[Exercise details]
All of the records must be repeated exactly.

[Input for this task]
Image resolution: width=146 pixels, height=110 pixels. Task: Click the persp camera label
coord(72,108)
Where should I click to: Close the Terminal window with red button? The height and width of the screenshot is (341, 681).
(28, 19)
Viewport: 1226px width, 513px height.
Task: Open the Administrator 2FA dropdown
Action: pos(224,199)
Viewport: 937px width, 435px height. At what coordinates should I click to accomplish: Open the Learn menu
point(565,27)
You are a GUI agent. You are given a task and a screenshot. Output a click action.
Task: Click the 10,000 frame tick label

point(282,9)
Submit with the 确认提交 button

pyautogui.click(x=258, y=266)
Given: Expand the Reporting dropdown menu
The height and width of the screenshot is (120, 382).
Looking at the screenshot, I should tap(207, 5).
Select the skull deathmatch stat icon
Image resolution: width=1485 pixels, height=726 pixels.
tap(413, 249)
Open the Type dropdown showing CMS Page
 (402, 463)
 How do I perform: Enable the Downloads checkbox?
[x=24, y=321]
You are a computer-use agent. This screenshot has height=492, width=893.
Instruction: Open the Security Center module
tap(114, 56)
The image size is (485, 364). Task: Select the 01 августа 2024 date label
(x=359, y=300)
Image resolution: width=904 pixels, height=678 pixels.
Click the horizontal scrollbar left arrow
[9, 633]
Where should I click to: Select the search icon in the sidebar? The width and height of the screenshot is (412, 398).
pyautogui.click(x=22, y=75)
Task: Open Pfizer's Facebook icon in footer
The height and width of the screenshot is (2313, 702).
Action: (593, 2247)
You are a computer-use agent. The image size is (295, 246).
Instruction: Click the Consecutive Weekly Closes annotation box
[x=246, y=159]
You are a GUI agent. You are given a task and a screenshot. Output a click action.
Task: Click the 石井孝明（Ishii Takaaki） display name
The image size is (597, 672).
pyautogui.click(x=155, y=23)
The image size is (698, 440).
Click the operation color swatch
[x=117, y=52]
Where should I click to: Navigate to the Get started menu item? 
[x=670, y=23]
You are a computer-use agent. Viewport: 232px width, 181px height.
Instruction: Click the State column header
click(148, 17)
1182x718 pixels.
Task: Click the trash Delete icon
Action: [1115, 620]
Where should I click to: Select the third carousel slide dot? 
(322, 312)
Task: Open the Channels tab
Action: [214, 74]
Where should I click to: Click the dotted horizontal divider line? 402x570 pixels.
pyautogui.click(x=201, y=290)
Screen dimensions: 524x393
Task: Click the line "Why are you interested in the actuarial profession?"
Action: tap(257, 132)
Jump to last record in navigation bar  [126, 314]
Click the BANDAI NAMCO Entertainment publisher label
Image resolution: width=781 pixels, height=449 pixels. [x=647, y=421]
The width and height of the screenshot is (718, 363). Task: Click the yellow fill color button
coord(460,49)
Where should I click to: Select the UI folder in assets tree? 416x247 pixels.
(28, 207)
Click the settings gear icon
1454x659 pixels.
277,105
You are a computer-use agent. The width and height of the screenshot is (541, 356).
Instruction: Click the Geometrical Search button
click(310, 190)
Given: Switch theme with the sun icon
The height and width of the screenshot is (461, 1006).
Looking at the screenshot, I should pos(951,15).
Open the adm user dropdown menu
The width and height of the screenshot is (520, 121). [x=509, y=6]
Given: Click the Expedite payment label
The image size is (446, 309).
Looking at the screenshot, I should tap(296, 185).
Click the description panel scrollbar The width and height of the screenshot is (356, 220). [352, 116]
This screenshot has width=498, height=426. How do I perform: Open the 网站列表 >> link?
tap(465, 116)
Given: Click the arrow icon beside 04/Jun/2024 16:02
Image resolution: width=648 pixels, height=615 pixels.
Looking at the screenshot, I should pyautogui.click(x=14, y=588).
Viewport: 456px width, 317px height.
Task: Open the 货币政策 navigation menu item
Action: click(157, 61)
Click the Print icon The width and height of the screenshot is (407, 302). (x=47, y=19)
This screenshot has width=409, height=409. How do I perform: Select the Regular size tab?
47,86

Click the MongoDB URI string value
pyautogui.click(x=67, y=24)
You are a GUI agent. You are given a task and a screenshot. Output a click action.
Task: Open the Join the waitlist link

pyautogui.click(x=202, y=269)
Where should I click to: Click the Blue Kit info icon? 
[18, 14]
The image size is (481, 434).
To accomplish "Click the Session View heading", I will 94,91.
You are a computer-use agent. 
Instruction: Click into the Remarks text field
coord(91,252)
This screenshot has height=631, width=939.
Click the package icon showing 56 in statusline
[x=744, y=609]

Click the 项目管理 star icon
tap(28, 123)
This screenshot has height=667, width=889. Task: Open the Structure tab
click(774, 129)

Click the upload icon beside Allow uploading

[The answer]
Image resolution: width=146 pixels, height=110 pixels. Task: Click the persp camera label
coord(72,108)
Where should I click to: Close the Terminal window with red button? The height and width of the screenshot is (341, 681).
(28, 19)
Viewport: 1226px width, 513px height.
Task: Open the Administrator 2FA dropdown
Action: pos(224,199)
Viewport: 937px width, 435px height. At what coordinates should I click to accomplish: Open the Learn menu
point(565,27)
You are a GUI agent. You are given a task and a screenshot. Output a click action.
Task: Click the 10,000 frame tick label

point(282,9)
Submit with the 确认提交 button

pyautogui.click(x=258, y=266)
Given: Expand the Reporting dropdown menu
The height and width of the screenshot is (120, 382).
Looking at the screenshot, I should tap(207, 5).
Select the skull deathmatch stat icon
Image resolution: width=1485 pixels, height=726 pixels.
tap(413, 249)
Open the Type dropdown showing CMS Page
 (402, 463)
 How do I perform: Enable the Downloads checkbox?
[x=24, y=321]
You are a computer-use agent. This screenshot has height=492, width=893.
Instruction: Open the Security Center module
tap(114, 56)
The image size is (485, 364). Task: Select the 01 августа 2024 date label
(x=359, y=300)
Image resolution: width=904 pixels, height=678 pixels.
Click the horizontal scrollbar left arrow
[9, 633]
Where should I click to: Select the search icon in the sidebar? The width and height of the screenshot is (412, 398).
pyautogui.click(x=22, y=75)
Task: Open Pfizer's Facebook icon in footer
The height and width of the screenshot is (2313, 702).
Action: (593, 2247)
You are a computer-use agent. The image size is (295, 246).
Instruction: Click the Consecutive Weekly Closes annotation box
[x=246, y=159]
You are a GUI agent. You are given a task and a screenshot. Output a click action.
Task: Click the 石井孝明（Ishii Takaaki） display name
The image size is (597, 672).
pyautogui.click(x=155, y=23)
The image size is (698, 440).
Click the operation color swatch
[x=117, y=52]
Where should I click to: Navigate to the Get started menu item? 
[x=670, y=23]
You are a computer-use agent. Viewport: 232px width, 181px height.
Instruction: Click the State column header
click(148, 17)
1182x718 pixels.
Task: Click the trash Delete icon
Action: [1115, 620]
Where should I click to: Select the third carousel slide dot? 
(322, 312)
Task: Open the Channels tab
Action: [214, 74]
Where should I click to: Click the dotted horizontal divider line? 402x570 pixels.
pyautogui.click(x=201, y=290)
Screen dimensions: 524x393
Task: Click the line "Why are you interested in the actuarial profession?"
Action: tap(257, 132)
Jump to last record in navigation bar  [126, 314]
Click the BANDAI NAMCO Entertainment publisher label
Image resolution: width=781 pixels, height=449 pixels. [x=647, y=421]
The width and height of the screenshot is (718, 363). Task: Click the yellow fill color button
coord(460,49)
Where should I click to: Select the UI folder in assets tree? 416x247 pixels.
(28, 207)
Click the settings gear icon
1454x659 pixels.
277,105
You are a computer-use agent. The width and height of the screenshot is (541, 356).
Instruction: Click the Geometrical Search button
click(310, 190)
Given: Switch theme with the sun icon
The height and width of the screenshot is (461, 1006).
Looking at the screenshot, I should pos(951,15).
Open the adm user dropdown menu
The width and height of the screenshot is (520, 121). [x=509, y=6]
Given: Click the Expedite payment label
The image size is (446, 309).
Looking at the screenshot, I should tap(296, 185).
Click the description panel scrollbar The width and height of the screenshot is (356, 220). [352, 116]
This screenshot has width=498, height=426. How do I perform: Open the 网站列表 >> link?
tap(465, 116)
Given: Click the arrow icon beside 04/Jun/2024 16:02
Image resolution: width=648 pixels, height=615 pixels.
Looking at the screenshot, I should pyautogui.click(x=14, y=588).
Viewport: 456px width, 317px height.
Task: Open the 货币政策 navigation menu item
Action: click(157, 61)
Click the Print icon The width and height of the screenshot is (407, 302). (x=47, y=19)
This screenshot has width=409, height=409. How do I perform: Select the Regular size tab?
47,86

Click the MongoDB URI string value
pyautogui.click(x=67, y=24)
You are a GUI agent. You are given a task and a screenshot. Output a click action.
Task: Open the Join the waitlist link

pyautogui.click(x=202, y=269)
Where should I click to: Click the Blue Kit info icon? 
[18, 14]
The image size is (481, 434).
To accomplish "Click the Session View heading", I will 94,91.
You are a computer-use agent. 
Instruction: Click into the Remarks text field
coord(91,252)
This screenshot has height=631, width=939.
Click the package icon showing 56 in statusline
[x=744, y=609]

Click the 项目管理 star icon
tap(28, 123)
This screenshot has height=667, width=889. Task: Open the Structure tab
click(774, 129)

Click the upload icon beside Allow uploading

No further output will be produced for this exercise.